## Records for this exercise
┏━━
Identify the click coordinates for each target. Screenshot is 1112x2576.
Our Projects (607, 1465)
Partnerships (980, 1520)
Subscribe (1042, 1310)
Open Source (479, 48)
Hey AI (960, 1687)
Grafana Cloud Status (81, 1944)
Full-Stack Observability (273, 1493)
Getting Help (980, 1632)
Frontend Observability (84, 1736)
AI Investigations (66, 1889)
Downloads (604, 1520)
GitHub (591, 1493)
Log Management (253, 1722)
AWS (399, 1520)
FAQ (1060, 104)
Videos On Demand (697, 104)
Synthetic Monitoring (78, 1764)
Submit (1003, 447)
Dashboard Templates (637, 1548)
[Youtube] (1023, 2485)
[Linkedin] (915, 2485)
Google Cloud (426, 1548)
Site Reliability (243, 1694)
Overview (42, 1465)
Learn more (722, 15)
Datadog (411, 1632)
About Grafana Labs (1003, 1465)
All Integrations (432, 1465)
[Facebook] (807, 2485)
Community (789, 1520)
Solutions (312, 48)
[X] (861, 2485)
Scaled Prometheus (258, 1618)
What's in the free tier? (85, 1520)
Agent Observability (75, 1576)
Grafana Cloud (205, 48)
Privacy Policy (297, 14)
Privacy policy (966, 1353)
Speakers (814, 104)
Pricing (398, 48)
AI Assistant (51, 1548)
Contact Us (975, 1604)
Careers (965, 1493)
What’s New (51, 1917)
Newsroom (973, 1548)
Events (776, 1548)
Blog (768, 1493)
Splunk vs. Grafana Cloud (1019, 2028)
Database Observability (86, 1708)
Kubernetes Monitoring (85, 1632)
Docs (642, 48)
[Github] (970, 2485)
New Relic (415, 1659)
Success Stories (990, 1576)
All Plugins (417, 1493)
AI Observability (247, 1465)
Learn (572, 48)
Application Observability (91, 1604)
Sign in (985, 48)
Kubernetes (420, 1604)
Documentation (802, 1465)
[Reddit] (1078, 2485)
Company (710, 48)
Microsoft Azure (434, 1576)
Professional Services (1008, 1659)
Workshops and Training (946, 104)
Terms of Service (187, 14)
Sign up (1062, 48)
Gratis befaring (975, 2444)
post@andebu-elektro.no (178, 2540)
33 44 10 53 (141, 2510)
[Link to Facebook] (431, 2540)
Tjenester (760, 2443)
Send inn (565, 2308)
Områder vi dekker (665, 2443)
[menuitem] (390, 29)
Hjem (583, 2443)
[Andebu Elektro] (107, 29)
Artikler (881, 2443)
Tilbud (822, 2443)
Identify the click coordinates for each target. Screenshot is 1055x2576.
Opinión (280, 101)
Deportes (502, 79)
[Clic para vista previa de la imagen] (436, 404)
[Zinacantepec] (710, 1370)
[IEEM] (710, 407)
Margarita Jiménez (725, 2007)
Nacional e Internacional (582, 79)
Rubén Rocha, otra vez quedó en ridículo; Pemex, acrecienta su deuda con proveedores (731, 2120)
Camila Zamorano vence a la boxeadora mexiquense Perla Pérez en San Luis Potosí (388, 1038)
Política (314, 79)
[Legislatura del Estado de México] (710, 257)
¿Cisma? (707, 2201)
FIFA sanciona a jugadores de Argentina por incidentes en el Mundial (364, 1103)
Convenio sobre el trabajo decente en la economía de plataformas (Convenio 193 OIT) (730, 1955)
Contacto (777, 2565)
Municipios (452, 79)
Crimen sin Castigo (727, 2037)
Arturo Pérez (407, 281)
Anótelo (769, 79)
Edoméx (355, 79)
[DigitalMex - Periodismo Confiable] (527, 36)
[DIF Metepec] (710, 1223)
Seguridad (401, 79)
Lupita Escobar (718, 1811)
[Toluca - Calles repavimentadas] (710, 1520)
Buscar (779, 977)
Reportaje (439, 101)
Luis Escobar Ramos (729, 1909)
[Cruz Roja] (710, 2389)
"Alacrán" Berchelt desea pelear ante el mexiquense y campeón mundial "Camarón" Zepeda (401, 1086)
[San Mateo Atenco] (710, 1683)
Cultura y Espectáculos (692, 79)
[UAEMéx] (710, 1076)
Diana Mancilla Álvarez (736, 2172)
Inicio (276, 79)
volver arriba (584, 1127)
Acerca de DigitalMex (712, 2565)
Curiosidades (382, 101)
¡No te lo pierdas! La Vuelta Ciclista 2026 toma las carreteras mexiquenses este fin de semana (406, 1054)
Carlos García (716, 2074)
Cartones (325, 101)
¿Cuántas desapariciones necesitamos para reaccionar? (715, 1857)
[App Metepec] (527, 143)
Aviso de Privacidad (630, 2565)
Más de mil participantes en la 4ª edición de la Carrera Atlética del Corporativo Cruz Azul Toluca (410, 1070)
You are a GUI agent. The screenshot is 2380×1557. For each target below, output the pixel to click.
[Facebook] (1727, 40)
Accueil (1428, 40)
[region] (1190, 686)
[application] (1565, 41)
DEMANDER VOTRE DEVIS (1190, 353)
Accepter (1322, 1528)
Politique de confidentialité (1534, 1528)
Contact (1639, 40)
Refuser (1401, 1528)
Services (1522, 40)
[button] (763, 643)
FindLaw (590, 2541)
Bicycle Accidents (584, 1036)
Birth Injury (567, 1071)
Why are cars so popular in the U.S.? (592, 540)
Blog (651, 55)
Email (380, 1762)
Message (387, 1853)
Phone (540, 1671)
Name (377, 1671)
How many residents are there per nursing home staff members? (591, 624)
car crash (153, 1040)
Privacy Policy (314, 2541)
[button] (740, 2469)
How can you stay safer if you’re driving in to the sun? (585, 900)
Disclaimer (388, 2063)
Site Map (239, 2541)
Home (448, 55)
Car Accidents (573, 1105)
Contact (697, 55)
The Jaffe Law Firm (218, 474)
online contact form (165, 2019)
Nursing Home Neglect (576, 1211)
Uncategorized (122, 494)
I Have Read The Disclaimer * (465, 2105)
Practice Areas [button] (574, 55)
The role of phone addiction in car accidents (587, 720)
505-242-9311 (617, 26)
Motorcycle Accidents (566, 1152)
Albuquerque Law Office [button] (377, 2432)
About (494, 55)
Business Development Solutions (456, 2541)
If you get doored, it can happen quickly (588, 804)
┗━━
## Task to carry out
All the lines above should come back exactly as written.

## The completed task
Identify the click coordinates for each target. Screenshot is 1112x2576.
Our Projects (607, 1465)
Partnerships (980, 1520)
Subscribe (1042, 1310)
Open Source (479, 48)
Hey AI (960, 1687)
Grafana Cloud Status (81, 1944)
Full-Stack Observability (273, 1493)
Getting Help (980, 1632)
Frontend Observability (84, 1736)
AI Investigations (66, 1889)
Downloads (604, 1520)
GitHub (591, 1493)
Log Management (253, 1722)
AWS (399, 1520)
FAQ (1060, 104)
Videos On Demand (697, 104)
Synthetic Monitoring (78, 1764)
Submit (1003, 447)
Dashboard Templates (637, 1548)
[Youtube] (1023, 2485)
[Linkedin] (915, 2485)
Google Cloud (426, 1548)
Site Reliability (243, 1694)
Overview (42, 1465)
Learn more (722, 15)
Datadog (411, 1632)
About Grafana Labs (1003, 1465)
All Integrations (432, 1465)
[Facebook] (807, 2485)
Community (789, 1520)
Solutions (312, 48)
[X] (861, 2485)
Scaled Prometheus (258, 1618)
What's in the free tier? (85, 1520)
Agent Observability (75, 1576)
Grafana Cloud (205, 48)
Privacy Policy (297, 14)
Privacy policy (966, 1353)
Speakers (814, 104)
Pricing (398, 48)
AI Assistant (51, 1548)
Contact Us (975, 1604)
Careers (965, 1493)
What’s New (51, 1917)
Newsroom (973, 1548)
Events (776, 1548)
Blog (768, 1493)
Splunk vs. Grafana Cloud (1019, 2028)
Database Observability (86, 1708)
Kubernetes Monitoring (85, 1632)
Docs (642, 48)
[Github] (970, 2485)
New Relic (415, 1659)
Success Stories (990, 1576)
All Plugins (417, 1493)
AI Observability (247, 1465)
Learn (572, 48)
Application Observability (91, 1604)
Sign in (985, 48)
Kubernetes (420, 1604)
Documentation (802, 1465)
[Reddit] (1078, 2485)
Company (710, 48)
Microsoft Azure (434, 1576)
Professional Services (1008, 1659)
Workshops and Training (946, 104)
Terms of Service (187, 14)
Sign up (1062, 48)
Gratis befaring (975, 2444)
post@andebu-elektro.no (178, 2540)
33 44 10 53 (141, 2510)
[Link to Facebook] (431, 2540)
Tjenester (760, 2443)
Send inn (565, 2308)
Områder vi dekker (665, 2443)
[menuitem] (390, 29)
Hjem (583, 2443)
[Andebu Elektro] (107, 29)
Artikler (881, 2443)
Tilbud (822, 2443)
Identify the click coordinates for each target. Screenshot is 1055x2576.
Opinión (280, 101)
Deportes (502, 79)
[Clic para vista previa de la imagen] (436, 404)
[Zinacantepec] (710, 1370)
[IEEM] (710, 407)
Margarita Jiménez (725, 2007)
Nacional e Internacional (582, 79)
Rubén Rocha, otra vez quedó en ridículo; Pemex, acrecienta su deuda con proveedores (731, 2120)
Camila Zamorano vence a la boxeadora mexiquense Perla Pérez en San Luis Potosí (388, 1038)
Política (314, 79)
[Legislatura del Estado de México] (710, 257)
¿Cisma? (707, 2201)
FIFA sanciona a jugadores de Argentina por incidentes en el Mundial (364, 1103)
Convenio sobre el trabajo decente en la economía de plataformas (Convenio 193 OIT) (730, 1955)
Contacto (777, 2565)
Municipios (452, 79)
Crimen sin Castigo (727, 2037)
Arturo Pérez (407, 281)
Anótelo (769, 79)
Edoméx (355, 79)
[DigitalMex - Periodismo Confiable] (527, 36)
[DIF Metepec] (710, 1223)
Seguridad (401, 79)
Lupita Escobar (718, 1811)
[Toluca - Calles repavimentadas] (710, 1520)
Buscar (779, 977)
Reportaje (439, 101)
Luis Escobar Ramos (729, 1909)
[Cruz Roja] (710, 2389)
"Alacrán" Berchelt desea pelear ante el mexiquense y campeón mundial "Camarón" Zepeda (401, 1086)
[San Mateo Atenco] (710, 1683)
Cultura y Espectáculos (692, 79)
[UAEMéx] (710, 1076)
Diana Mancilla Álvarez (736, 2172)
Inicio (276, 79)
volver arriba (584, 1127)
Acerca de DigitalMex (712, 2565)
Curiosidades (382, 101)
¡No te lo pierdas! La Vuelta Ciclista 2026 toma las carreteras mexiquenses este fin de semana (406, 1054)
Carlos García (716, 2074)
Cartones (325, 101)
¿Cuántas desapariciones necesitamos para reaccionar? (715, 1857)
[App Metepec] (527, 143)
Aviso de Privacidad (630, 2565)
Más de mil participantes en la 4ª edición de la Carrera Atlética del Corporativo Cruz Azul Toluca (410, 1070)
You are a GUI agent. The screenshot is 2380×1557. For each target below, output the pixel to click.
[Facebook] (1727, 40)
Accueil (1428, 40)
[region] (1190, 686)
[application] (1565, 41)
DEMANDER VOTRE DEVIS (1190, 353)
Accepter (1322, 1528)
Politique de confidentialité (1534, 1528)
Contact (1639, 40)
Refuser (1401, 1528)
Services (1522, 40)
[button] (763, 643)
FindLaw (590, 2541)
Bicycle Accidents (584, 1036)
Birth Injury (567, 1071)
Why are cars so popular in the U.S.? (592, 540)
Blog (651, 55)
Email (380, 1762)
Message (387, 1853)
Phone (540, 1671)
Name (377, 1671)
How many residents are there per nursing home staff members? (591, 624)
car crash (153, 1040)
Privacy Policy (314, 2541)
[button] (740, 2469)
How can you stay safer if you’re driving in to the sun? (585, 900)
Disclaimer (388, 2063)
Site Map (239, 2541)
Home (448, 55)
Car Accidents (573, 1105)
Contact (697, 55)
The Jaffe Law Firm (218, 474)
online contact form (165, 2019)
Nursing Home Neglect (576, 1211)
Uncategorized (122, 494)
I Have Read The Disclaimer * (465, 2105)
Practice Areas [button] (574, 55)
The role of phone addiction in car accidents (587, 720)
505-242-9311 (617, 26)
Motorcycle Accidents (566, 1152)
Albuquerque Law Office [button] (377, 2432)
About (494, 55)
Business Development Solutions (456, 2541)
If you get doored, it can happen quickly (588, 804)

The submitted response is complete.